Text segment »
━━━━━━━━━━━━━━━━━━━━

Upholding a student’s right to parody an adjunct professor by means of an imposter Twitter account, the Court of Appeals of Michigan last week affirmed a trial court’s order dismissing the professor’s lawsuit against the student.

Todd Levitt, formerly an adjunct professor at Central Michigan University, also maintains an active law practice that, allegedly, includes among its primary clientele CMU students. Levitt’s marketing efforts included maintaining an active social media presence, including a (now-deleted) Twitter account, through which he billed himself as a “badass lawyer.” Among his posts on Twitter, Levitt admitted, were several that referred to alcohol and marijuana use, including posts in which:

  • He stated that: “Mr. Jimmy Beam just confirmed a guest appearance in class next week.”
  • He notified followers that he would be a guest bartender at a local bar
  • He referred to “mommy marijuana” who “always put me at ease”
  • He opined that if marijuana were legal in Mount Pleasant, Michigan, the CMU “dorms would look like they were on fire.”

In April 2014, Levitt noticed that someone had created a Twitter account billing itself as “Todd Levitt 2.0.” The account included a photograph of Levitt and a logo used by Levitt’s law firm. Defendant Zachary Felton, at the time a CMU student, later admitted to creating the imposter account. The Todd Levitt 2.0 account made the following posts:

  • “What’s the difference between the internet and my tweeted legal advice? A: none. They’re both 100% accurate!”

━━━━━━━━━━━━━━━━━━━━

Task »
Please continue the text on the Michigan appeals ruling about the "Todd Levitt 2.0" parody Twitter account, starting right after its final sentence.

━━━━━━━━━━━━━━━━━━━━

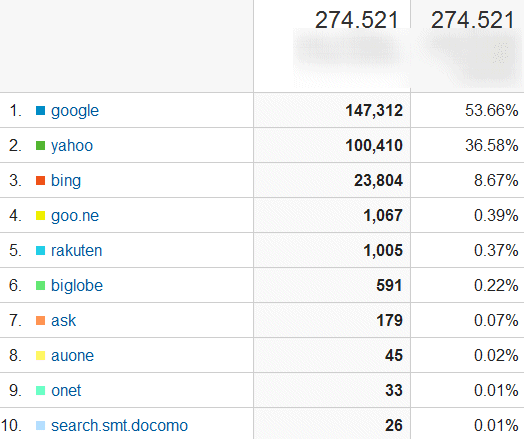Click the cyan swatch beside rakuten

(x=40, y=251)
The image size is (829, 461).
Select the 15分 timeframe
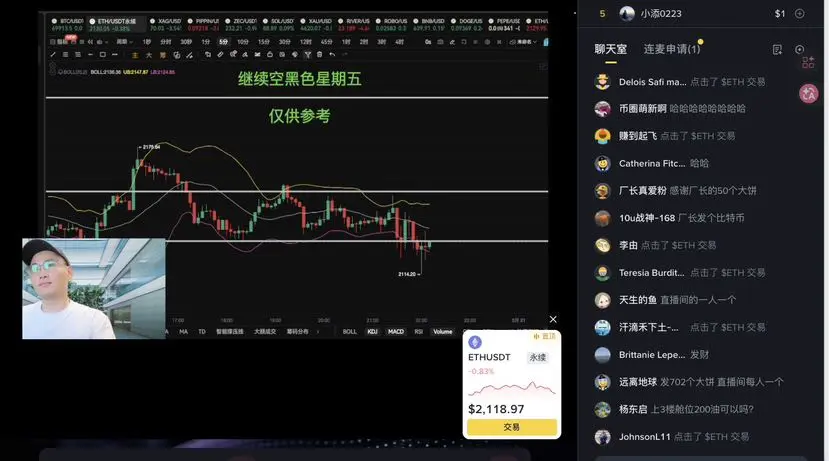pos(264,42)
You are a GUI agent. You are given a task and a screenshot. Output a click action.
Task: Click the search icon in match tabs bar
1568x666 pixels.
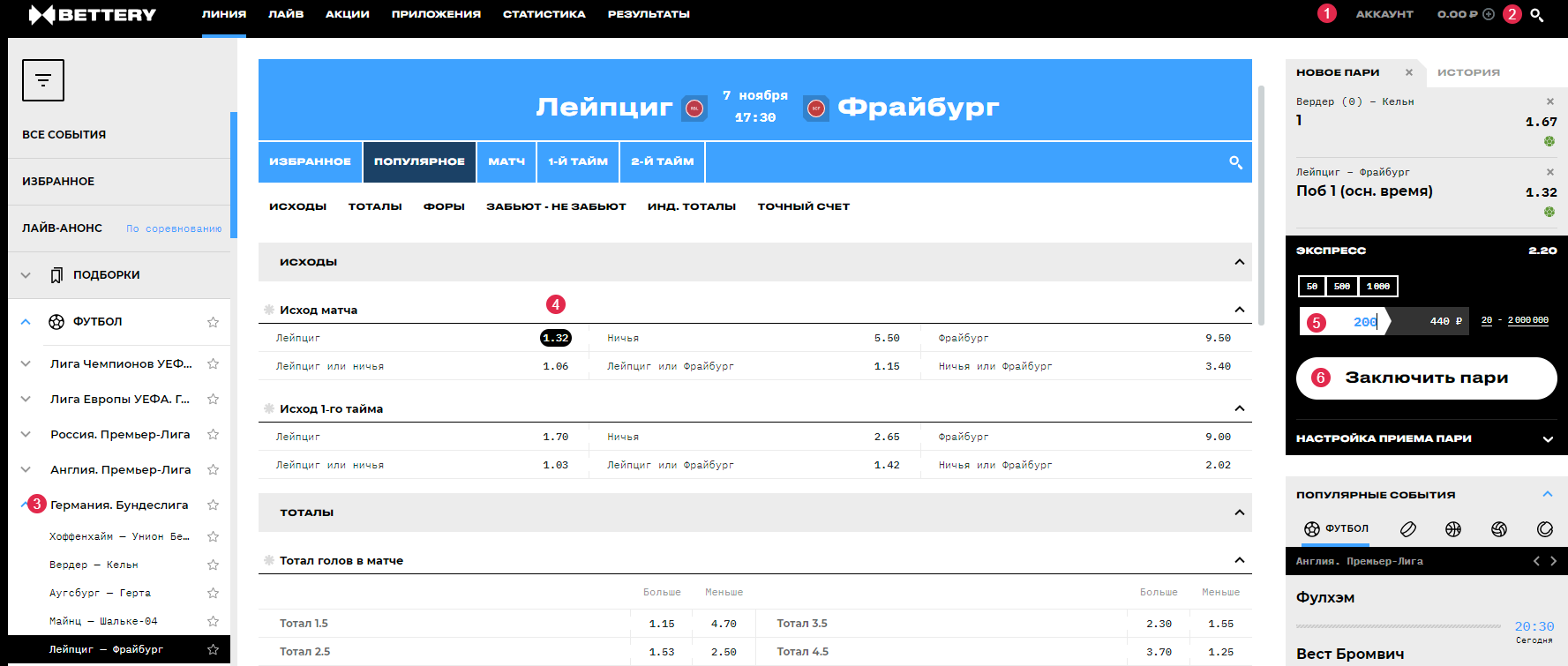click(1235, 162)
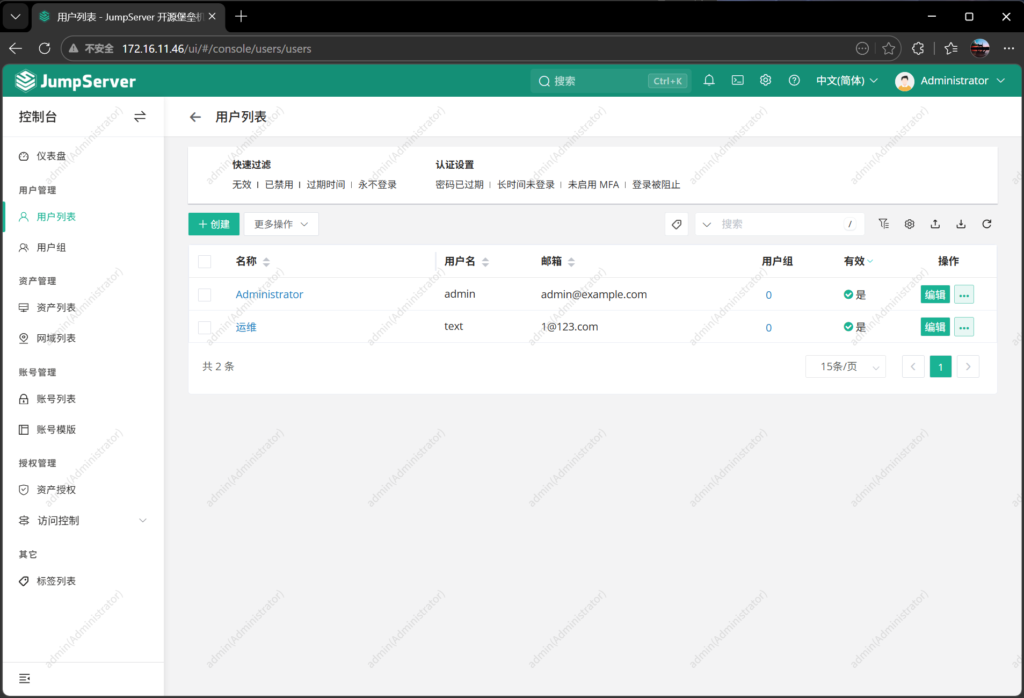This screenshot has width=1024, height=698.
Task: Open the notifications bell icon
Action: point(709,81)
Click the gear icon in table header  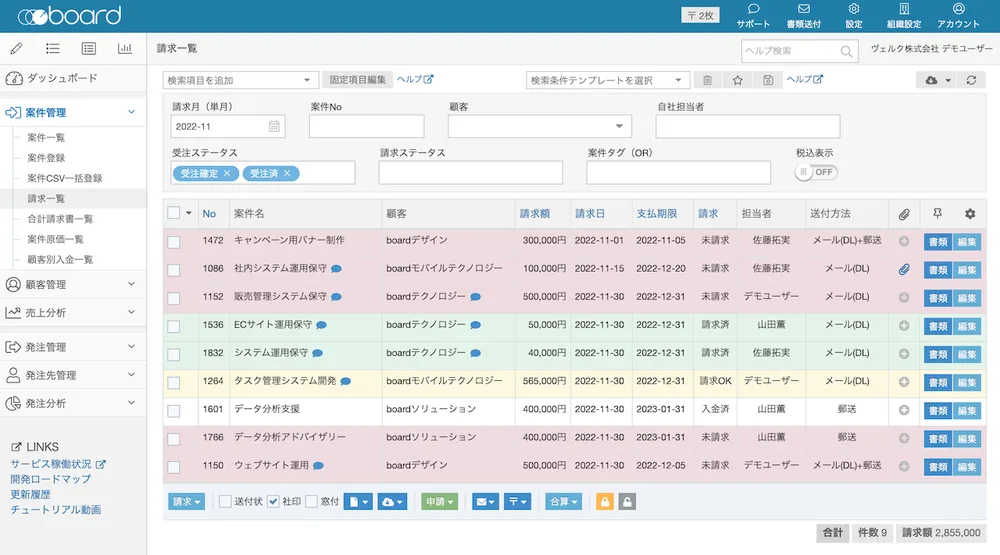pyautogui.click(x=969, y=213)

━━━━━━━━━━━━━━━━━━━━

Answer »
  • “Buying me a drink at Cabin Karaoke will get you extra [credit], but it’s not like that matters because you are guaranteed an A in syllabus.”
  • “Partying = Defense Clients Defense Clients = Income If I endorse partying, will my income grow? It’s like a Ponzi scheme for lawyers!”
  • “@twebbsays should either meet me at 4/20 in my satellite office or take hiatus from the medical card”
  • “4/20 = Pot smoking holiday Possession of marijuana = Client Client = Income In the words of Snoop Dogg: smoke weed every day. #inToddWeToke”

Levitt did not appreciate Todd Levitt 2.0. He sued Felton on a variety of theories, including libel, defamation per se, business defamation, false light, intentional infliction of emotional distress, tortious interference with business relations, and unfair competition. Levitt alleged that, as a result of the parody account, he received calls from distressed clients, potential clients, and parents, and was told by two potential clients that, as a result of the account, they would not be hiring him. Levitt also claimed that, as a result of the parody account, he could not continue teaching at CMU and lost income.

In response, Felton admitted that he was behind the imposter account but argued that his posts to that account were protected as free speech by the First Amendment. The trial court agreed with him and found that, regardless of whether they were actually funny, the imposter account’s posts were “meant to ridicule and satirize plaintiff’s social media presence in a humorous way,” and that the statements could not have been reasonably interpreted as anything other than parody.

In affirming, the appeals court explained that Felton’s posts ridiculed and demeaned the legal profession and Levitt’s own status and an attorney and professor. With respect to the post suggesting Levitt’s students could earn extra credit by buying him a drink, the court stated: “Surely this statement cannot be interpreted as coming from a college professor.” Similarly, the court found that, read in the context of Levitt’s own posts (allegedly defamatory statements must be read in context), “a reasonable person would see defendant’s tweets as attempting to ridicule and satirize Levitt’s tweets about alcohol and marijuana use.”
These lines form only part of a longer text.